This blog post is a walkthrough of an easy room on TryHackMe.
First we deploy the machine
The prompt tells us to explore the web application on the machine address.
So first we can run nmap scan.
The scan shows us two open ports on 22 and 80. We will first investigate port 80.
Opening the website on web-browser.
Rick has done it again, we must find the three ingredients and help him out.
Doing basic enumeration we can check the console to see if there are any clues! We found a username in the comments - R1ckRul3s
Now that we have a username we should find a login page of some sorts and some password! For that we can use gobuster, a popular directory enumeration tool or try some manual enumeration.
Gobuster command
gobuster dir -u http://10.10.202.23 -w /usr/share/dirb/wordlists/common.txt -x php,html,htm
Going through the endpoints on robots.txt we find some random text
Maybe this could be the password for username R1ckRul3s
Navigating to endpoint login.php and using these creds
They work!
Now we are presented with a Command panel window, running whoami and pwd here gives us some response. Meaning we have a webshell from which we can run basic commands.
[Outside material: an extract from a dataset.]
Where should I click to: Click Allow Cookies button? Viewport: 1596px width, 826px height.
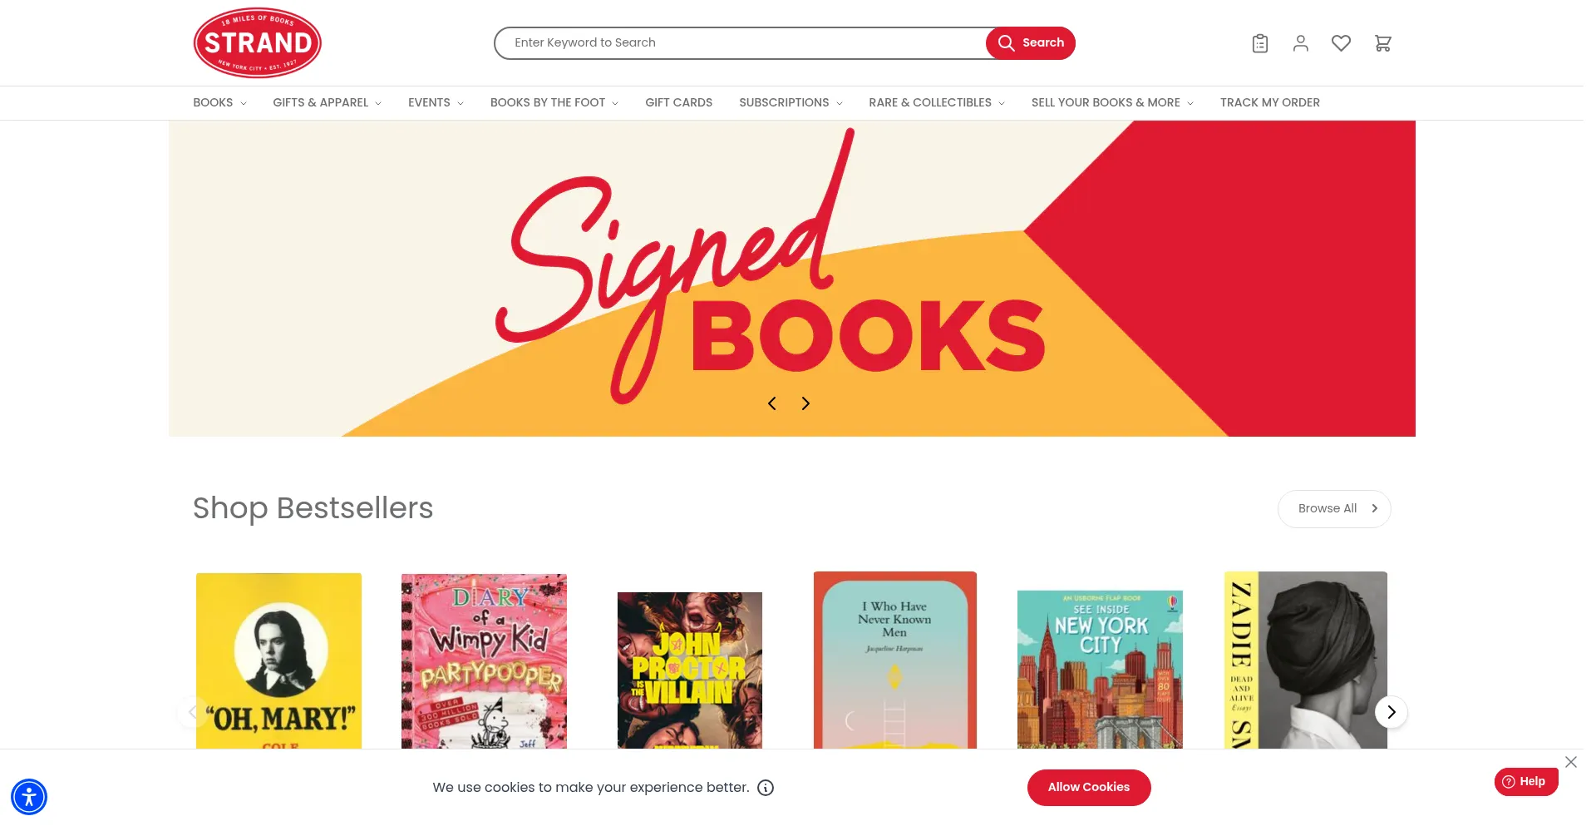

On running ls we can see that there is a file called Sup3rS3cretPickl3Ingred.txt and another called clue.txt both of these could be beneficial to us.
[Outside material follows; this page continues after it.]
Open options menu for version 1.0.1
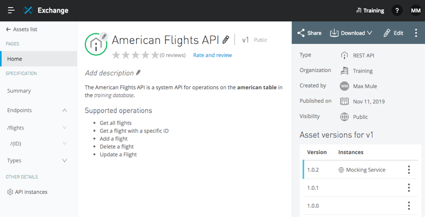Viewport: 425px width, 217px height. click(x=409, y=187)
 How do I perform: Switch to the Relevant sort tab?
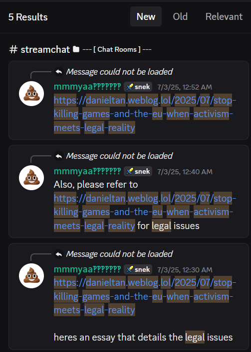[224, 16]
Now trying to read Sup3rS3cretPickl3Ingred.txt
cat Sup3rS3cretPickl3Ingred.txt
This shows us an error which states that command is disabled so next we can try to use some other text viewer command like - less
less Sup3rS3cretPickl3Ingred.txt
This works!
We got the first ingredient - mr. meeseek hair
Similarly we can try
less clue.txt
The clue is to look around the file system from here on its more of listing contents of the file system and trying to find the other ingredients and then we use the less command to read them. The ingredients can be found at
Look around the file system for the other ingredient.
The second ingredient is in the home directory
And the third ingredient is found in the root directory. For that we can run the same commands but just add sudo in the beginning
sudo less /root/3rd.txt
Now we can submit all the ingredients and complete this CTF!